George Washington Fought Here: Yorktown
I’m going a little bit out of order here as I post about our family trip to Virginia; after my Historic Jamestowne write-up I was going to cover the living history museum at Jamestown Settlement, but decided to cover Yorktown next.
Now that we’re back home in Texas, I have a little more time to catch up on my blogging before my daughter and I turn right around and leave next week for our road trip to Chicago, where I’m speaking at the BlogHer blogging conference. Yes, it IS a good thing that I drink a lot of coffee!
Yorktown is set up much like Jamestown; you get a two-fer. There are the original sites, administered by the National Park Service, and then “living history museums” where reenactors and recreated places give visitors the flavor of the 1600s (Jamestown) or 1700s (Yorktown.)
It seems silly and duplicative at first, but when you see the original sites such as Yorktown Battlefield and Historic Jamestowne, it begins to make sense to put the larger museum buildings and re-created spots a slight distance from the historic parks because of space constraints and the need to protect the original areas and allow ongoing archaeological work to continue relatively undisturbed.
At Yorktown, we visited the Yorktown Victory Center, which includes a re-created Colonial Army encampment, a post-Revolution 1780s working farm and an extensive museum with galleries and a film.
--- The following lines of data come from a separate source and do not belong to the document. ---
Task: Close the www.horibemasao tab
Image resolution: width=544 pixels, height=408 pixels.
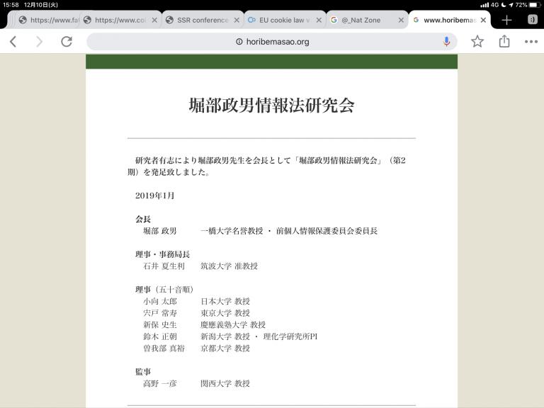Action: tap(483, 20)
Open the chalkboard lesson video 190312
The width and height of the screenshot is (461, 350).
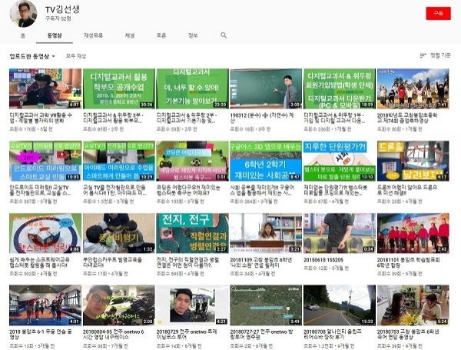coord(264,88)
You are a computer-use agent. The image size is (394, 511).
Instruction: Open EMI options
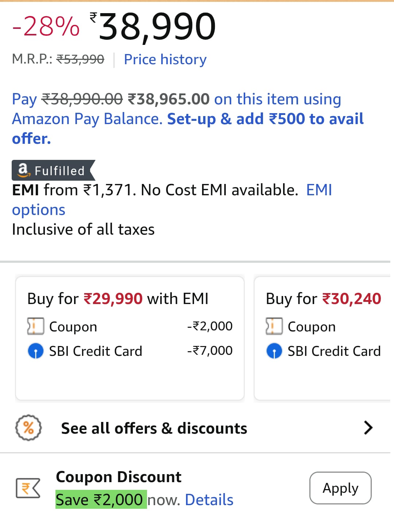[38, 209]
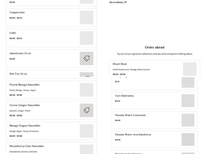Click the Green Ginger Smoothie tag icon
Viewport: 206px width, 154px height.
click(x=87, y=110)
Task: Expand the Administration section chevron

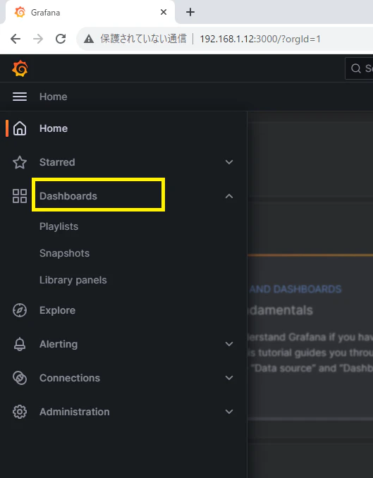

Our time was fairly limited, and even though I’m a terribly geeky plaque-reader who willingly reads every word of every plaque if there’s time, we had to move along quickly.
Visitors initially pass through the gift shop/tickets/Welcome building (horsewhipping children away from buying stuff and reminding everyone to go to the bathroom) and follow a pathway that lays out the timeline of events building up to the American Revolution.
For my international readers, the bottom line is that Colonial Americans did not like paying taxes without having some say in how they’d be taxed, what would be taxed and the amount, particularly when it came to their tea (hence, the 1773 Boston Tea Party when they dumped three hundred chests of tea into Boston Harbor to show their pique.) Many Colonials certainly considered themselves good British citizens until they felt that they were treated as second-class persons, then they got their pantaloons in a twist.
My seven year-old son actually paid more attention than I expected to the Yorktown Victory Center’s many displays, dioramas and “Witnesses to Revolution,” which were audio recordings made from original documents of those who lived in the times.
My teenage daughter also enjoyed the Center, but she felt that the featured short documentary film A Time of Revolution was a rather dry presentation of “a bunch of people talking” about their feelings and impressions of the Revolution.
The impressive museum galleries just went on and on, with a wealth of information about the course of the Revolutionary War and the events and converging of armies that led to Yorktown and the American victory (with considerable French help via Lafayette) over the British General Cornwallis.
I tried to give my son the ten-second summary — it’s a miracle that we won the Revolutionary War. George Washington fought an excellent insurgency with limited resources against a powerful, better-equipped foe. He didn’t have many outright victories, and he withdrew often to “fight another day.” His insurgency is taught at our nation’s graduate-level military War Colleges; I spent a week studying it while a student at the US Naval War College in Newport RI.
Since we won against a great power, Britain, using a well-executed insurgency, you’d think as a nation that we’d understand such warfare a little better than we do, and we’d understand that massive firepower and manpower do not always mean victory. I hope this lesson at least got through to my kids.
The Colonial Army encampment at Yorktown Victory Center had numerous costumed historical interpreters and a small “tent city” with reproductions of period furnishings and accoutrements.
Interpreters did an excellent job of interacting with visitors, conducting musketry demonstrations, describing 1700s battlefield and dental surgery (one word — ick!) and showing how the soldiers were trained to fight.
We had less time on the working farm, but it was nicely laid out to show the crops, outbuildings, farm animals and challenges of small farmers, again with costumed and exceptionally knowledgeable interpreters. The assorted chickens and other farm fowl running around were a big hit.
I really like the living history concept, because it is so difficult to get kids engaged in the past unless you can engage their imaginations, which is hard to do in the standard museum setting.
Spend some time in Yorktown, and your children may actually pay attention in their school’s American History classes.